La rencontre avec Andrei Kourkov devait avoir lieu à la «Librairie du Globe», une enseigne parisienne chérie de tous les amoureux de littérature russe. Mais dès le début, cette rencontre se voile de mystère, prend presque l'apparence de la clandestinité… en cause, les travaux encore en cours dans la librairie. Nous nous sommes alors dirigés vers une galerie-amie voisine, à quelque pas de là.
Andrei Kourkov a présenté la traduction de son avant-dernier roman, titré en russe «Une histoire de Schengen» («Шенгенckaiа история»), mais a été rebaptisé par son éditeur français Liana Lévi en «Vilnius, Paris, Londres». L'histoire commence à minuit, le 21 décembre 2007, quand les barrières sont levées et que la Lituanie intègre enfin l'espace Schengen. Tout comme la Lituanie «entre» en Europe, trois couples de Lituaniens entrent dans ce grand espace européen pour y tenter leur chance, pour y vivre leur destinée, « tour à tour tragique, comique et mélancolique »…
Dix ans plus tard, alors que l'Europe se déchire sur la question migratoire, quand certains pays se remettent à reconstruire les murs et à rabaisser des barrières, ce livre n'arrive-t-il pas trop tard?

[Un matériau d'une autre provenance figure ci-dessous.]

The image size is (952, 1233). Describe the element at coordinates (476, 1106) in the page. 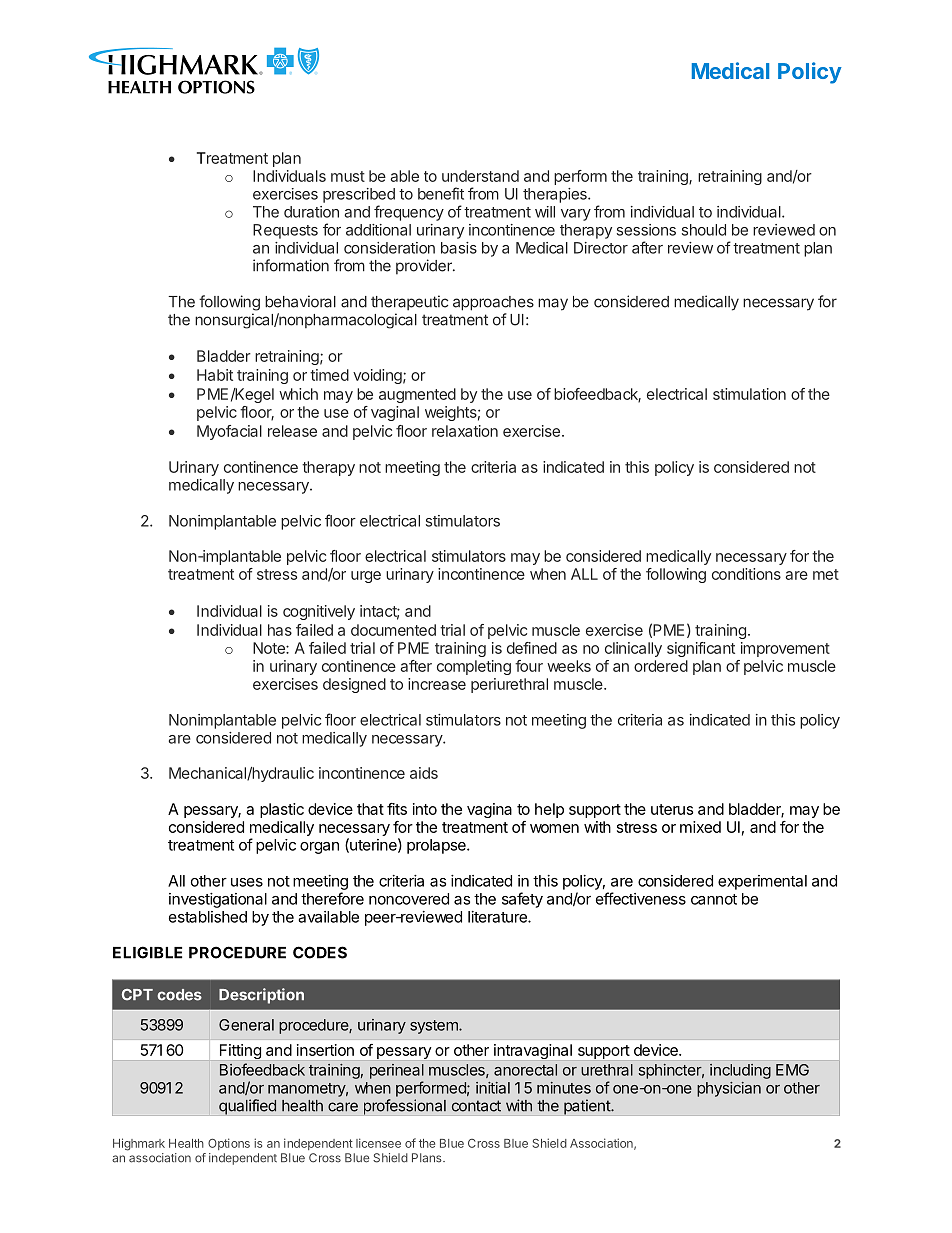

I see `contact` at that location.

«J'ai l'impression que la vague de peur devant les migrants s'estompe, assure Andrei Kourkov. Le problème n'est pas encore résolu, mais il s'amoindrit. Le pays le plus grand d'Europe, le pays qui "pèse" plus que les autres au sein de l'Europe —l'Allemagne- supporte facilement les difficultés liées aux migrants arrivés suite à l'ouverture des frontières.»
Et Andrei Kourkov poursuit: «L'unité de l'Europe c'est justement une convention dont je parle dans mon roman. L'Europe possède maints visages. Pourtant, certaines lois européennes ne s'appliquent pas dans toute l'Europe.»

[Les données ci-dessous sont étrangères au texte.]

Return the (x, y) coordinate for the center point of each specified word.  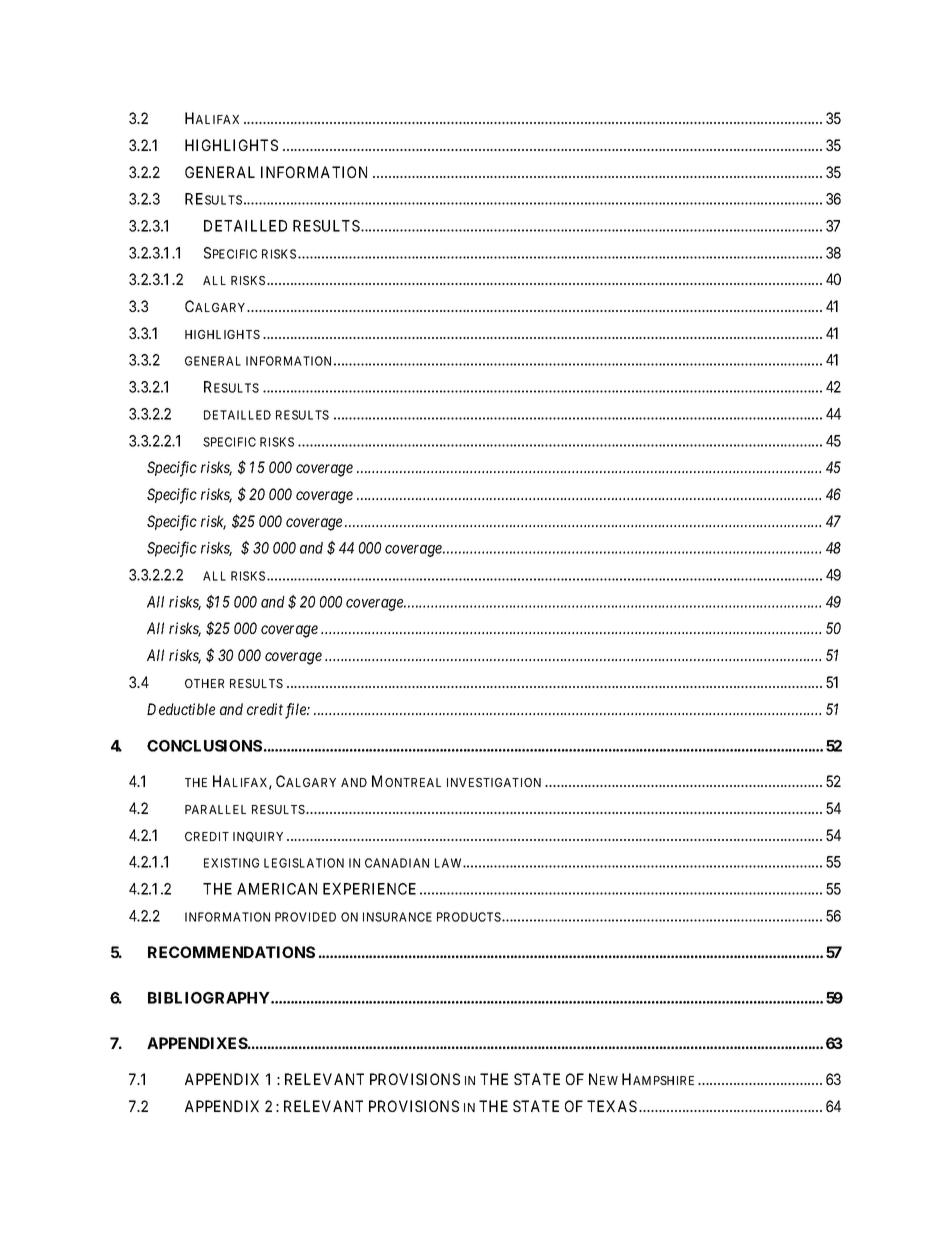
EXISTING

«Chaque pays "devient impertinent" à un degré autorisé par sa propre tradition. Plus il y a d'anarchie, plus l'impertinence est grande, et plus c'est toléré par les pays voisins. Et tout cela s'appelle "une particularité nationale".»
Andrei Kourkov croit que le Conseil européen ne peut pas devenir autocrate vis-à-vis des pays européens. Tout comme il ne peut pas créer des règles unifiées de vie sociale, politique et humaine. Pour lui, il ne peut que créer un certain cadre.
«En fait l'Europe réunie, c'est un équilibre des petits mouvements hauts-bas et gauche-droite à l'intérieur du cadre européen.»
Le travail d'un écrivain russophone en Ukraine ne doit pas être facile, compte tenu les décisions prises à tous les niveaux pour endiguer la diffusion de la langue et de la culture russe. Il y a quelques semaines, le Conseil régional de Lviv a décidé d'imposer un moratoire sur l'utilisation par le public de «produits culturels de langue russe» dans la région.
L'Ambassadeur du Canada en Ukraine, Roman Vashchuk, a critiqué cette décision, la qualifiant de discriminatoire.
La position d'Andrei Kourkov à propose de l'utilisation de la langue russe lui a souvent valu la critique des Ukrainiens, ce qui n'ébranle point sa vision des choses:
«Les gens normaux ne prêtent pas attention aux décisions de ce type de pouvoirs locaux. Après cette décision, nous avons organisé devant la mairie une manifestation où nous avons lu —en russe- les récits d'Oleg Sentsov [cinéaste ukrainien arrêté en Crimée en 2014 et condamné à 20 ans de prison en Russie pour terrorisme, ndlr]. Puis, lors du Salon de livre à Lviv, certains discours ont aussi été prononcés en russe. De telles décisions ne sont que la poudre de perlimpinpin, qui ne font plaisir qu'à ceux qui y prêtent attention.»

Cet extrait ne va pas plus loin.